• [PROMPT]
Transcribe every record exactly, omitting none.

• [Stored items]
◆ ◆ ◆ ◆

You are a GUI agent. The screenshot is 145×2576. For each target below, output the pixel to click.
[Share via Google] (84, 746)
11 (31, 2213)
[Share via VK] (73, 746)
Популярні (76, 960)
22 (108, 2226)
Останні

◆ ◆ ◆ ◆

• [YOUR RESPONSE]
You are a GUI agent. The screenshot is 145×2576. For each target below, output the pixel to click.
[Share via Google] (84, 746)
11 (31, 2213)
[Share via VK] (73, 746)
Популярні (76, 960)
22 (108, 2226)
Останні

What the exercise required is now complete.